Replacing plastic with a heavier material often comes at a financial cost, which may get passed on to the consumer. Whether flyers will pay more to reduce plastic waste depends greatly on the demographic, and societal, pressure, according to Knagge.
“In Scandinavia, and especially Sweden, it’s in such transition. It’s really changing the demand on travel, and everything from grocery shopping to the car industry,” said Knagge. “If you offer something that is better for the environment, and it has a negative impact on your personal convenience, you don’t complain about it. It’s politically incorrect and that pressure from society is so huge.”
In Scandinavia especially there’s an incipient anti-flying movement among those who are vocal about climate change. The community is fairly small at this point, but shows real signs of growing as people stop bragging about airline status and start bragging about taking the train instead. Tour operator Thomas Cook even cited that the anti-flying movement is negatively impacting its Northern European business.
And yet, consumers have their limits when it comes to shunning aviation. “Looking at a more global picture, we’ve seen quite a low tolerance for paying extra for a more sustainable option,” he said. Scandinavian does encourage flyers to pack light to reduce weight on board, save fuel, and reduce costs — but packing habits die hard.
With increasing government legislation regulating single-use plastics, however, like that in the European Union, the pressure is on. With the new EU policy, there is a more urgent need for airlines to look into it. It’s no longer a plus — it’s a must.
“We as an industry have a huge responsibility to find a way to offer solutions that actually are more sustainable without necessarily requiring customers to pay for it,” said Knagge.
Control the Supply Chain
If the plastic used to transport food is an issue, one comprehensive solution is to become your own food supplier and thereby control more of the process yourself.
Singapore Airlines launched a farm-to-plane partnership with AeroFarms, resulting in an indoor, vertical garden that will produce salad greens for in-flight meals starting in September. The carrier is also replacing plastic stirrers with bamboo, and plastic straws with paper, starting in September, as well as making sure items like menu cards are made with certified sustainable paper.
Ryanair is trying to source alternative packaging through its suppliers, to be rolled out in-flight and in the company’s offices by 2023, according to an emailed statement and the airline wants to eliminate non-recyclable plastics across its operations by that date as well.
Etihad similarly has major room for error in its plastic-reduction efforts. The carrier has pledged to reduce its single-use plastic usage companywide by 80 per cent by the end of 2022, including through its supply chain.

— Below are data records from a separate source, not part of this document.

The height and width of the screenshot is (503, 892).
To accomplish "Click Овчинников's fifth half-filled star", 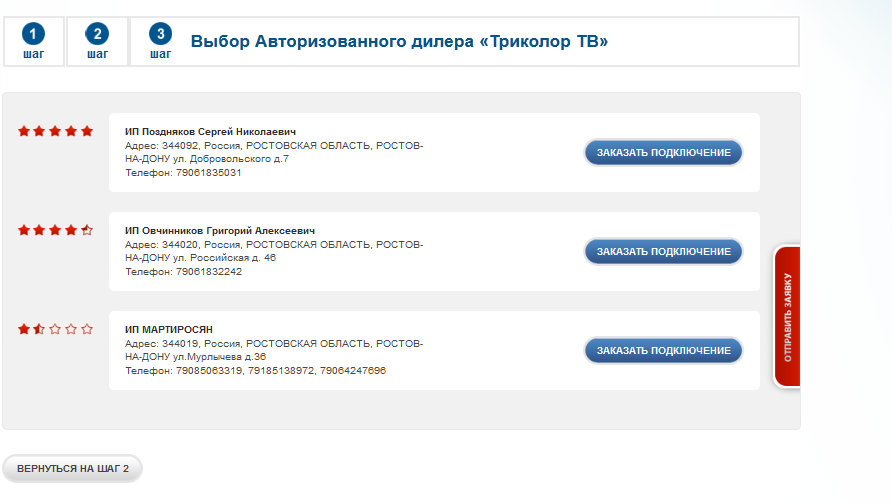I will click(87, 230).
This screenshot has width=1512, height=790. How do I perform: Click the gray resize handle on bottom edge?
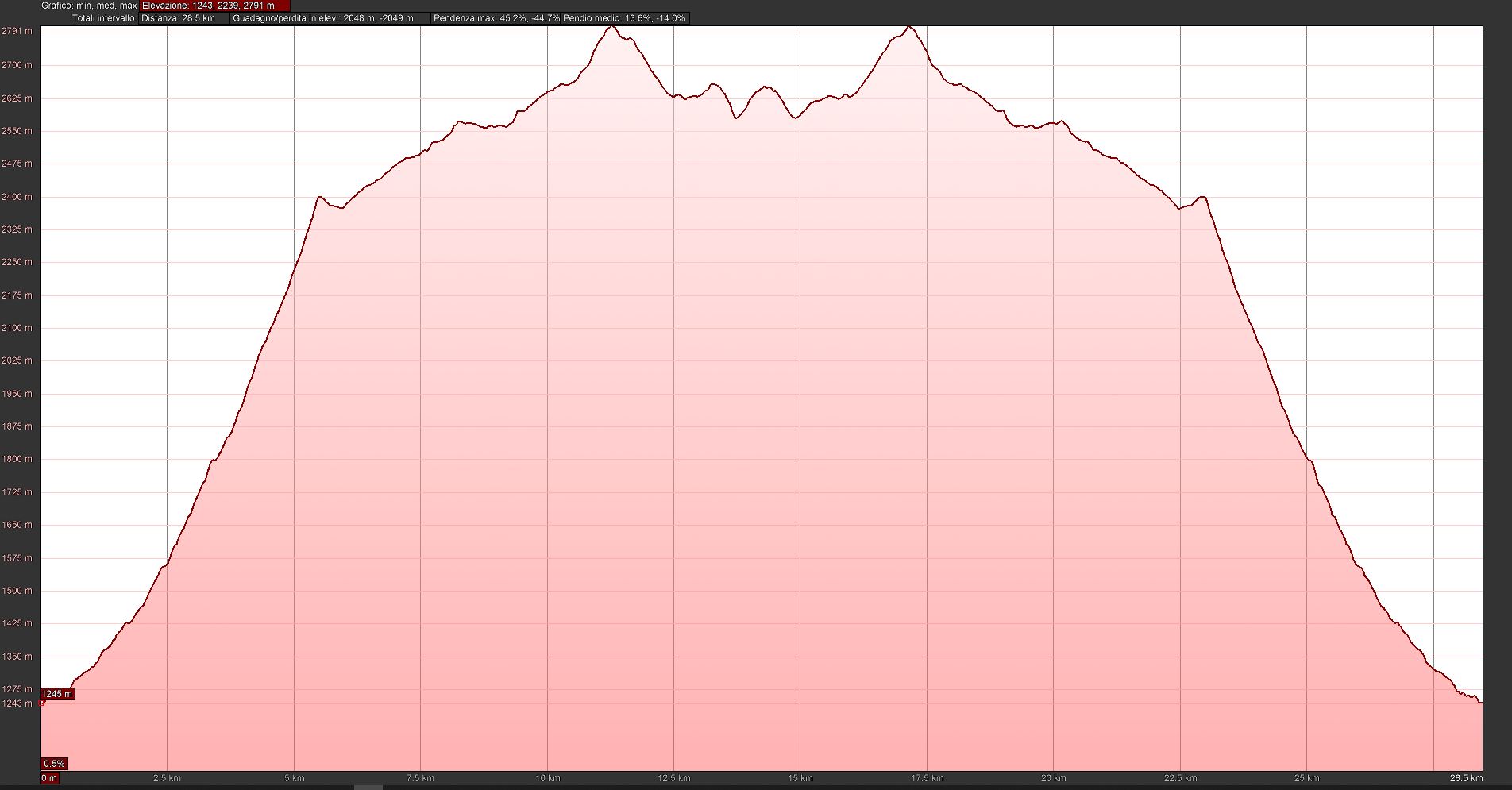[x=368, y=787]
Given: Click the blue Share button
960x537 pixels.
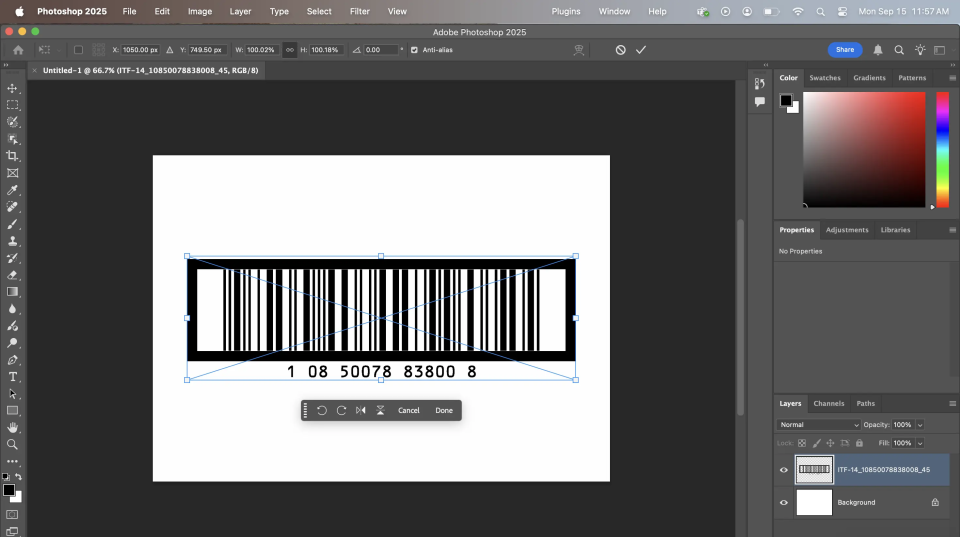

Aviation suppliers are often motivated by their own sales at a cost to environmental sustainability, whereby using cheap, light, disposable packaging is a financial win for them, but airlines need to explore their options, which vary from carrier to carrier. For example, there’s little reason to introduce a compostable material if local regulations require the airline to incinerate waste upon arrival and a circular plastics economy will require a collaboration and an open ecosystem of airports, caterers, and airlines to really make it work.